— Passage to read —
· · · · ·
Thursday, July 14, 2011

That First Week in January

We stayed up near my mother-in-law, or as I affectionately call her, Mama T, for a week after the stroke.  My sister,Danielle, had brought my children up to my mother about 25 minutes away, and I drove back and forth almost everyday  between the hospital and my kids.  That was until my van broke down mid-week. 


I was in Sycamore (where the kids were) with my other sister, Jes, who had come down from Wisconsin to help my mom watch the kids, when the temperature gauge on my van went to "H" and began lurching down the road.  We managed to pull into a parking lot, turned off the engine and Jes went out to investigate while I called my mom to come and pick us up.  At that point Jes got back in the van and reported that there was greenish liquid coming out from underneath my van; that would be radiator fluid.


Let me stop and explain a few things at this point.  Brian and I barely lived paycheck to paycheck at this point, and it was the middle of a pay period, so there was no money to get the van fixed right then.  We had been surviving the week off of some gift cards we had been given by my father-in-law for Christmas and the generosity of friends and family in the area for food, extra clothes, etc.  God was so in the middle of this crisis and carrying us through, it was amazing.
· · · · ·
— Exercise set —
[1] List every personal name or nickname that appears in the blog post.
[2] Answer these questions from the blog post:
(a) How far away did the writer's mother live?
(b) From which state had Jes come down?
(c) What did the writer take the greenish liquid under the van to be?
[3] According to the blog post, why could the van not be repaired right away?
The data that follow have no connection to the blog post above.
· · · · ·
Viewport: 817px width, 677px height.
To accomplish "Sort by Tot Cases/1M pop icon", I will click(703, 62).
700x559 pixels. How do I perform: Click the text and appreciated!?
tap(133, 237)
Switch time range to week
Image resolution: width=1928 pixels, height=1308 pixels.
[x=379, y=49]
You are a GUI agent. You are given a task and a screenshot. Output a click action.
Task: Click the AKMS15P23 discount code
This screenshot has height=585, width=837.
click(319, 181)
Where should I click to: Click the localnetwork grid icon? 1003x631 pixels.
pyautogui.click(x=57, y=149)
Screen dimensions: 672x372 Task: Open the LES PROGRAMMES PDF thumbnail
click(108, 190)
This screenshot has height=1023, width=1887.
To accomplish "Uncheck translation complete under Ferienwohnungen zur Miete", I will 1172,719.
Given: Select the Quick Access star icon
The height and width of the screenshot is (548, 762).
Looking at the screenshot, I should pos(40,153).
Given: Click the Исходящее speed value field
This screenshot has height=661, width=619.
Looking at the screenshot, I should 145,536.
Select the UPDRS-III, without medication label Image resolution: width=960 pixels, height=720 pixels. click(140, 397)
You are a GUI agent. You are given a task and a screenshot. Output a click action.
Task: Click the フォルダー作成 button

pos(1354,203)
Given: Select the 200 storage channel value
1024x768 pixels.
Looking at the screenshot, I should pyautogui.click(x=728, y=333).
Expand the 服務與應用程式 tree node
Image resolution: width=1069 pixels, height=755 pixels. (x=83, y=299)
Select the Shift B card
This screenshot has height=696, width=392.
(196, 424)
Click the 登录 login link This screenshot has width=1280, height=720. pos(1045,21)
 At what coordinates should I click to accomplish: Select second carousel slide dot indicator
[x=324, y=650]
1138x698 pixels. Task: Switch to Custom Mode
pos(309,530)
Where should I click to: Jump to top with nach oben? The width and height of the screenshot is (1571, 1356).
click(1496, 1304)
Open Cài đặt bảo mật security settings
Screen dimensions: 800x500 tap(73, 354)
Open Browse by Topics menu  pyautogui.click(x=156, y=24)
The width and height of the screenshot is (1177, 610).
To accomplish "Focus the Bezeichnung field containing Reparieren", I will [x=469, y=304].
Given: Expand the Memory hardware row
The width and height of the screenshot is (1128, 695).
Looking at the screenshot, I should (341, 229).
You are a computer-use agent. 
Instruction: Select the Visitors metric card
· · · · ·
— Response list —
[1] Mama T, Danielle, Jes, Brian

[2]
(a) About 25 minutes away.
(b) Wisconsin.
(c) Radiator fluid.

[3] The writer and Brian barely lived paycheck to paycheck. Because the breakdown came in the middle of a pay period, they had no money to fix the van at that time.